In the first family using WES we identified a novel homozygous variant in intron 4 of the WWOX gene, c.409+1G>T in patient 1, both parents were heterozygous for the variant. This mutation might cause intron sequence to be included in the mRNA or the elimination of exon. Both scenarios can alter protein function/activity or rendering it nonfunctional. The patient presented similar clinical features such as seizure, brain atrophy, and developmental delay, which have been observed in other patients with WWOX mutation.
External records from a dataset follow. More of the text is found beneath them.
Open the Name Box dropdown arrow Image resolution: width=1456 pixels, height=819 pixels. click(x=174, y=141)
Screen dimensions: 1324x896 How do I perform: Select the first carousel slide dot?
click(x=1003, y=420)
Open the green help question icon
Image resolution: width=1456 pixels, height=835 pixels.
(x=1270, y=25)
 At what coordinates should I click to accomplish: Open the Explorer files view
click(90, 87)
However, other skeletal abnormalities, that have not been reported in WWOX patients, have been observed such as fibrochondrogenesis type 2, stickler syndrome type III, and platyspondyly. There are two possibilities that might explain the skeletal phenotypes. One, it is possible that some phenotypes are unique to certain WWOX mutations. In fact, it has been observed that some WWOX mutations cause stronger phenotypes than other WWOX mutations, such as death. The second possibility is thatthe severity of the phenotypes depends on the patient’s genetics make up. Unfortunately, the number of cases with WWOX mutations is low, thus at this point we are not certain if some WWOX mutations have their own unique phenotypes.
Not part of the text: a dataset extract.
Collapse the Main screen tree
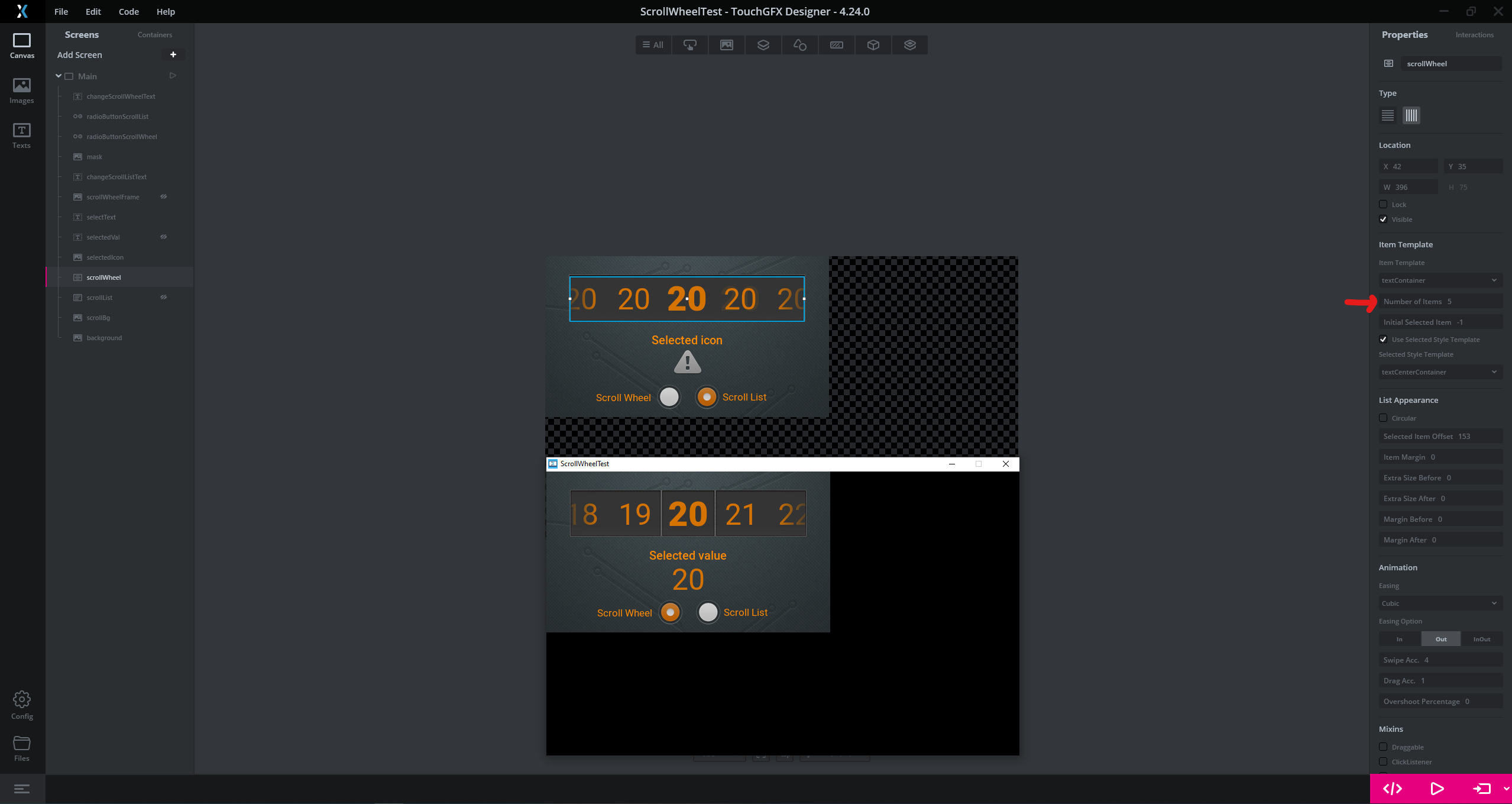1512x804 pixels. 59,76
In the second family, we identified a previously reported mutation R54* in two siblings, which created a stop codon and resulted in premature termination. Abdel-Salam and collages were the first group to report this mutation. The main clinical phenotypes were severe syndrome of growth retardation, microcephaly, epileptic seizures, retinopathy and early death [24].
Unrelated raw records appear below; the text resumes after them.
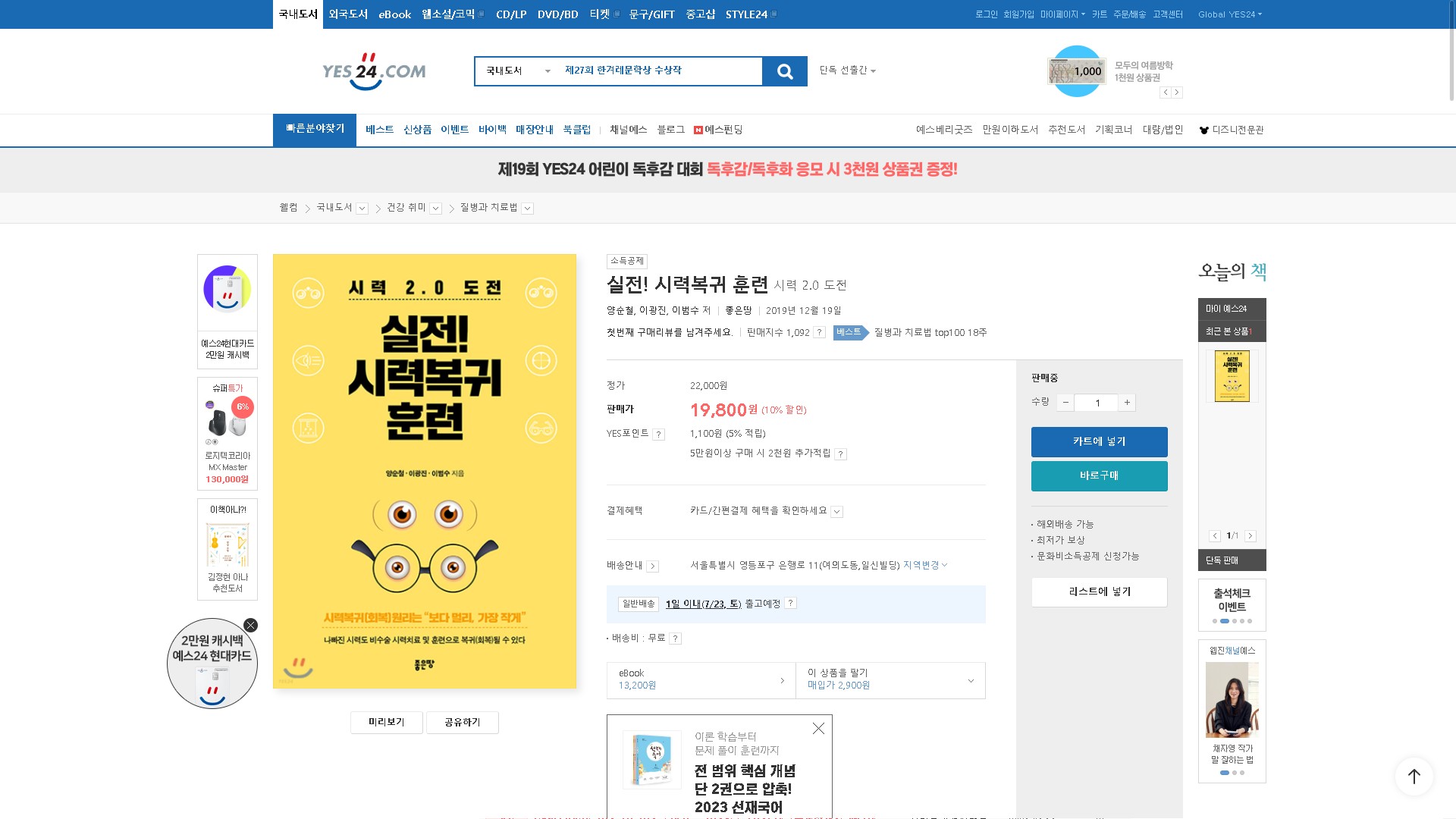The height and width of the screenshot is (819, 1456).
Task: Open the 국내도서 search category dropdown
Action: (518, 71)
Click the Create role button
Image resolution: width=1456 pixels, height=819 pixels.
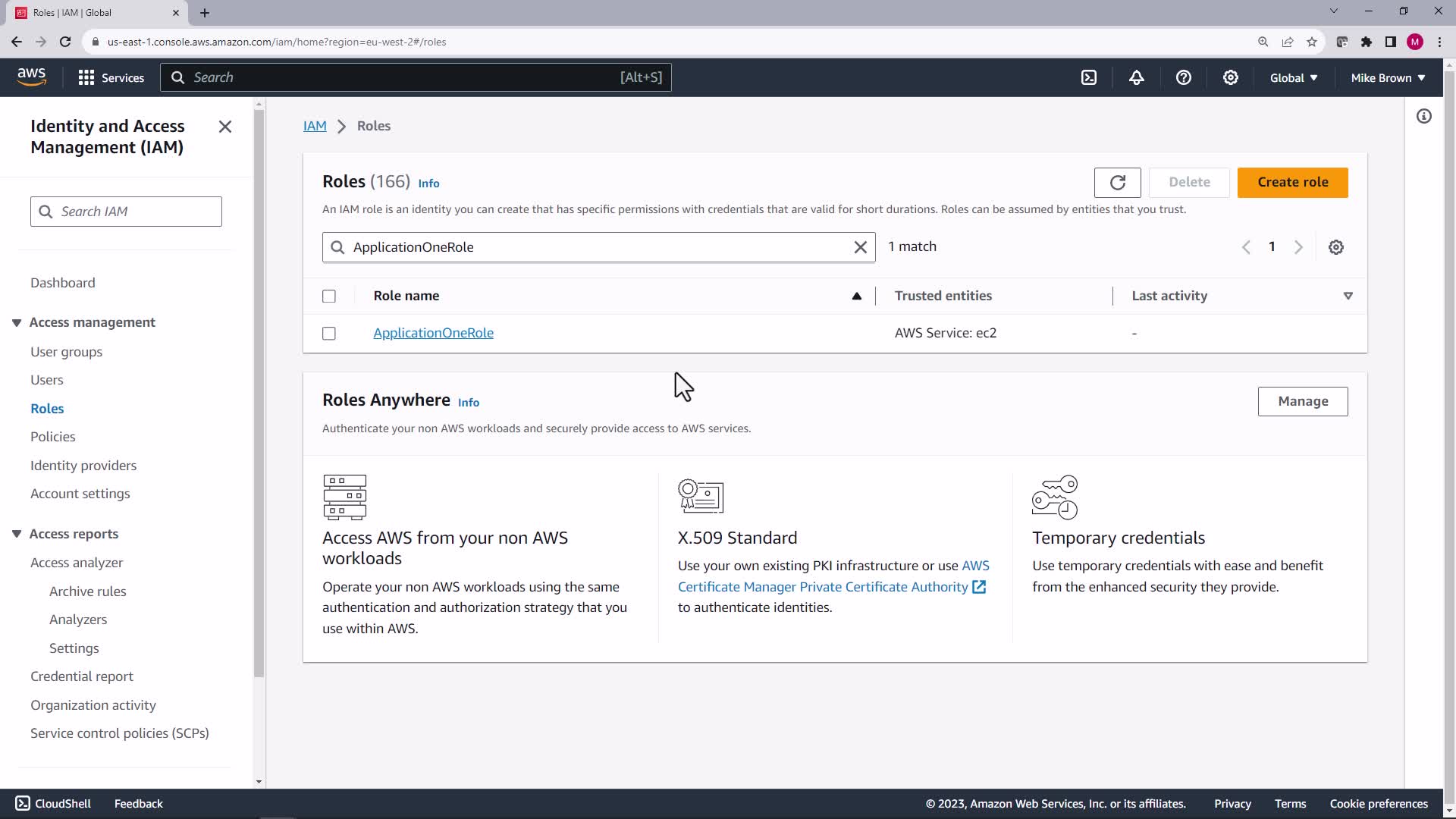click(1292, 183)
WWOX is a cytoplasmic protein that is involved in several cellular processes, such as tumor suppression, cell growth and differentiation, protein–protein interactions, and induction of apoptosis [23, 30]. However, the underlying mechanism remains unknown but there is several factors support that WWOX play a role in epilepsy pathway. First WWOX is expressed in brain areas that are susceptible to seizures, such as hippocampus and cortical neurons. Second, WWOX binds to tau and regulates tau phosphorylation, which is important for cell viability and differentiation. Thus, WWOX loss-of-function may compromise some neuronal processes, which may lead to shrinkage of some areas in the brain and cause in cell death. As we mentioned earlier WWOX is a tumor suppressor gene; however no tumors have been observed in epileptic patients with WWOX mutation. This might be explained by the fact that most of these patients die early, which might not be sufficient time for the patient to develop cancer. Further, functional studies need to be conducted to elucidate the underlying mechanism of WWOX associated epilepsy.

Conclusion

In conclusion, we have identified two consanguineous Saudi families with one novel intronic mutation and one previously reported mutation at the WW domain. The intronic mutation is predicted to result in either exon skipping or including the intron in the protein sequence. Thus, this may lead to frame shift and alter the protein sequence or result in premature protein termination. Further functional studies are needed to understand the underlying mechanism of WWOX associated epilepsy.